Mechanics of Aeronautical Solids, Materials and Structures

Abstract

This course, on the mechanics of solids and materials, as well as aeronautical structures, aims to give an overview of the necessary notions for structure sizing within the aeronautics field. It begins by establishing all of the classic notions of mechanics: stress, strain, behaviour law and sizing criteria. Also covered are notions that are particular to aeronautics, with a particular emphasis on the notion of limit loads and ultimate loads. Different problem-solving methods, particularly the finite element method, are then introduced. The methods are not classically presented and instead, energy minimization is drawn on in order to minimize the number of equations, all while remaining within a framework that one may comprehend ‘with their hands’. The book then addresses the subject of plasticity, showcasing its influence on structure sizing, and especially the advantages it has for sizing criteria. Finally, the physics of the 2 main materials in aeronautics, namely aluminum and composite materials, are discussed, so as to shed light on the sizing criteria outlined within the previous chapters. The corrected exercises help the student to test their comprehension of the different topics.

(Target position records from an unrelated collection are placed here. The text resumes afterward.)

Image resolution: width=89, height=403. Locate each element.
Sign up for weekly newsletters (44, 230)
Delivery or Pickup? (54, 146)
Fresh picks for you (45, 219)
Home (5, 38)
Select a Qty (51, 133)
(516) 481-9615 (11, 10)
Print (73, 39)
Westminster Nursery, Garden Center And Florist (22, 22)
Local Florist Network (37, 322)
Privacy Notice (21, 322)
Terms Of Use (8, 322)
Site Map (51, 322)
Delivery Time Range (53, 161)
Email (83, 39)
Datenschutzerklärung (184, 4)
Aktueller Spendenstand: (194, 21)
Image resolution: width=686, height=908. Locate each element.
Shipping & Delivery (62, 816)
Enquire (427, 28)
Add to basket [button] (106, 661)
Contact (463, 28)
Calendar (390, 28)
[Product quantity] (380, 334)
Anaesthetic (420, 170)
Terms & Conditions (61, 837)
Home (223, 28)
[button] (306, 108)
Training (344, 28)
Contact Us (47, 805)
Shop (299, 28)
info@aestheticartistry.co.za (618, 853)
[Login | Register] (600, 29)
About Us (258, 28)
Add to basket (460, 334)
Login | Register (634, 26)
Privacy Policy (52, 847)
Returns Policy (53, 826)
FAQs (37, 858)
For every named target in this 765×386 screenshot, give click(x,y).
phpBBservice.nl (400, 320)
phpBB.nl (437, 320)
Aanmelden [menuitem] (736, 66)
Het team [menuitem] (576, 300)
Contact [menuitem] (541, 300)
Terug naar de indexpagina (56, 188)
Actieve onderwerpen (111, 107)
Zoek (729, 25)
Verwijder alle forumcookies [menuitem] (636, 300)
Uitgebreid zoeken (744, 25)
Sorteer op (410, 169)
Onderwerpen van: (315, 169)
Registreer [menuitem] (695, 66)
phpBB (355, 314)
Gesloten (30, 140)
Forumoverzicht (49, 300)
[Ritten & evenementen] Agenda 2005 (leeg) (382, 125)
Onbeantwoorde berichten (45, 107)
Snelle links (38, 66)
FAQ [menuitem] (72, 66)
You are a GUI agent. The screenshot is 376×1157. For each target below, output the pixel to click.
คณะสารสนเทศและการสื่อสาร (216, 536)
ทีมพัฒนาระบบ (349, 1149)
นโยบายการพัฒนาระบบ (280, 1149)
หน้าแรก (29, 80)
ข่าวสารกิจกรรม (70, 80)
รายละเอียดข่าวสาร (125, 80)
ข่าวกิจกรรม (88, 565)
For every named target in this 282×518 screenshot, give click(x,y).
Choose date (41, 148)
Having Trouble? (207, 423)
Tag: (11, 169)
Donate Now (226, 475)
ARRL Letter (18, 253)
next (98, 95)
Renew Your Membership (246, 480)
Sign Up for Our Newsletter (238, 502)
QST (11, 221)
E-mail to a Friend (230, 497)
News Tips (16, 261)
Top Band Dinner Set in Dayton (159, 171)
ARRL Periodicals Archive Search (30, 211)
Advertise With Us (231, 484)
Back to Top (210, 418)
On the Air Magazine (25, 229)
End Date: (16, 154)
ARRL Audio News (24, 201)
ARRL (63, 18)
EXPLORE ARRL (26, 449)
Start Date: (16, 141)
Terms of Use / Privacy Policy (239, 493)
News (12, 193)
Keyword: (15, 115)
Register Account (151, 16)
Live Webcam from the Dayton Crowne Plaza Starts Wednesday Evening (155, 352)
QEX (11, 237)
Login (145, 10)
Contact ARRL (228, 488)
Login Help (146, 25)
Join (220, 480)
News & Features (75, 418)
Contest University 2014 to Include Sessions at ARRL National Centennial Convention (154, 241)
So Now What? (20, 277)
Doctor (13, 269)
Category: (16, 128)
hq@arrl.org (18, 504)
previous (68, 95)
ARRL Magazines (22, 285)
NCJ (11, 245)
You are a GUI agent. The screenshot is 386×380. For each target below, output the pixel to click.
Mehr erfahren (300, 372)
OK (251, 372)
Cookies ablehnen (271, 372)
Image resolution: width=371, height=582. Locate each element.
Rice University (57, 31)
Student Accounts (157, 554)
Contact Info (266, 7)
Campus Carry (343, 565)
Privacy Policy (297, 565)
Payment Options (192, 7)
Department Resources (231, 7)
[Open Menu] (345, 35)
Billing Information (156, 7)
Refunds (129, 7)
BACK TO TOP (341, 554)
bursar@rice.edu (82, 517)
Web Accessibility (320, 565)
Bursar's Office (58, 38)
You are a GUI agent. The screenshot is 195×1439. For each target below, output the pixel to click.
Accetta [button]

What is so original about this book is that from the outset, it places itself within the field of Aeronautics. Sizing criteria are indeed rather particular in this field. Nevertheless, the notions discussed remain valid for the majority of industrial fields: Mechanical Engineering and Finite Elements do in fact remain the same. Another original facet of this work is that it consolidates basic continuum mechanics with a very succinct description of finite elements, and a description of the material aspect of the main materials used in aeronautical structures, being aluminum and composites. This publication is therefore a summary of the basic knowledge deemed necessary for the (“Airbus”) engineer working within research departments. The book is simultaneously aimed at both students who are beginning their training and also engineers already working in the field who desire a summary of the basic theories. Lastly, the publication aims to limit the amount of formulas provided as much as possible, in order to highlight the significance of the physical. Any readers who may be interested in demonstrations are advised to refer to more specific and theoretical works, such as [COI 01], [DUV 98], [GER 73], [HEA 77], [KHA 95], [LEM96], [MIR 03], [SAL 02], [THU 97], [UGU 03], etc.